Records from a collection
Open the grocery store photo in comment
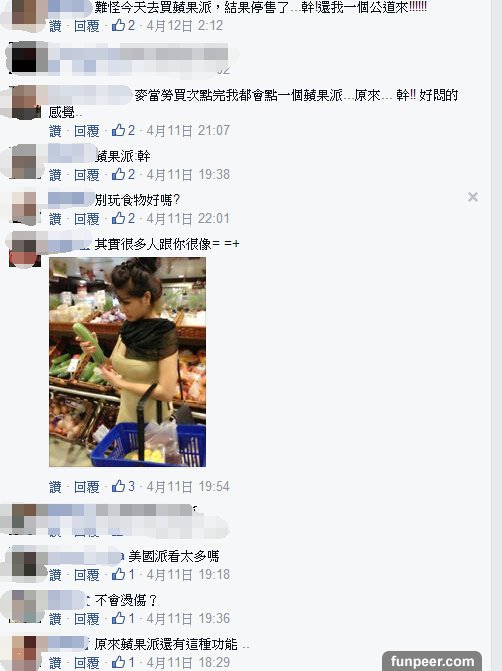Screen dimensions: 502x671 128,362
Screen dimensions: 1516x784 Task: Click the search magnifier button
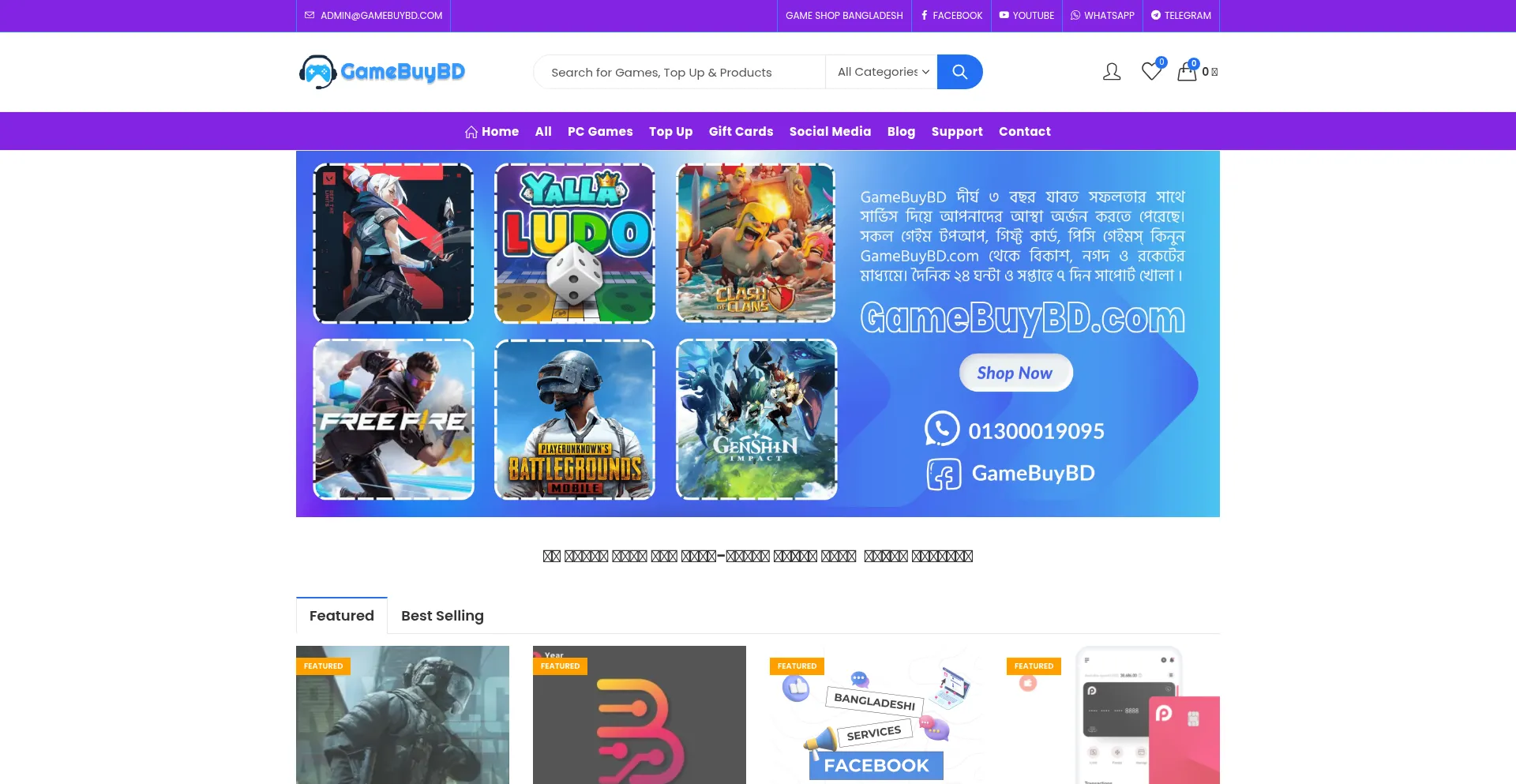click(x=959, y=71)
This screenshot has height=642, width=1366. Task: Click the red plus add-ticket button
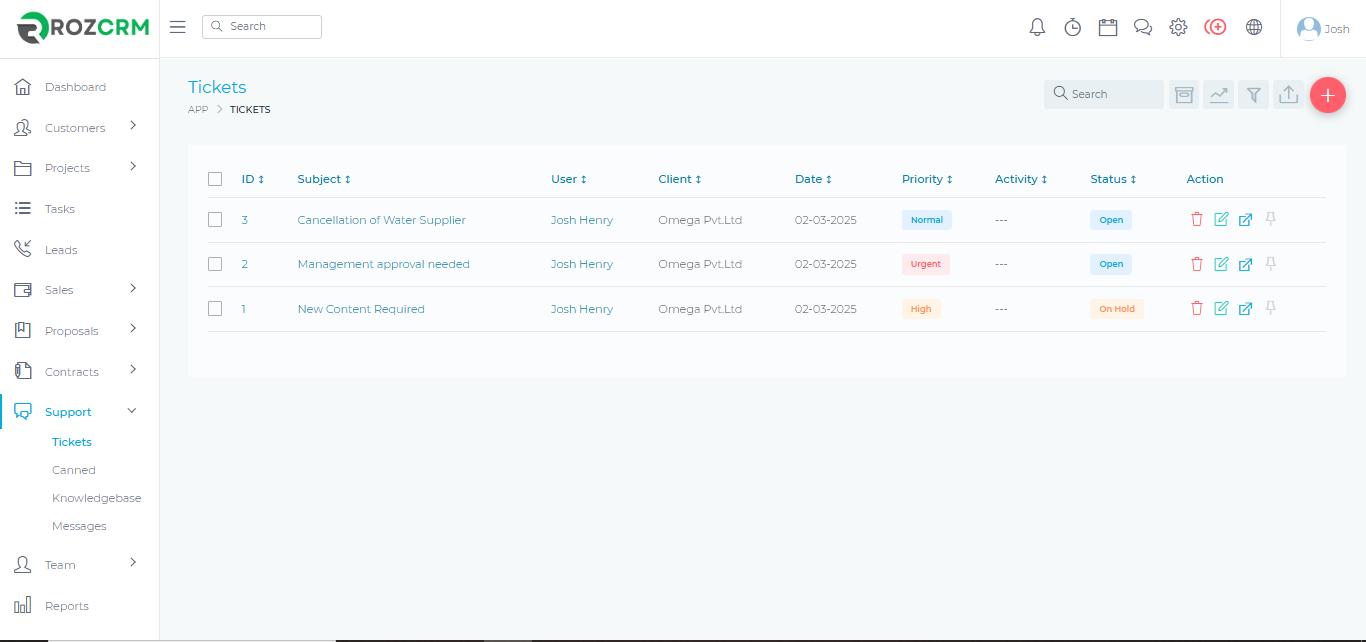(x=1327, y=95)
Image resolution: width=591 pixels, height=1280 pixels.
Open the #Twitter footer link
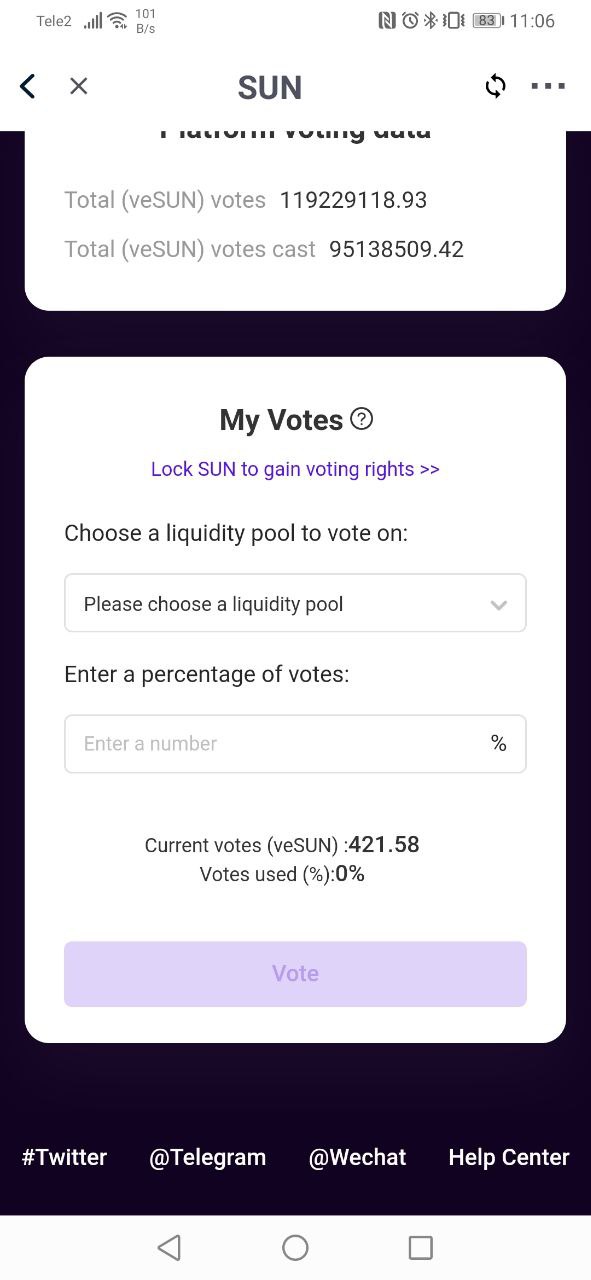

- **Task directions**
Extract every line of the listing word for word, and omit the pictures from your answer.

- **Completed task**
Open the grocery store photo in comment
Screen dimensions: 502x671 128,362
Screen dimensions: 1516x784 Task: Click the search magnifier button
click(x=959, y=71)
This screenshot has height=642, width=1366. Task: Click the red plus add-ticket button
(x=1327, y=95)
Image resolution: width=591 pixels, height=1280 pixels.
Open the #Twitter footer link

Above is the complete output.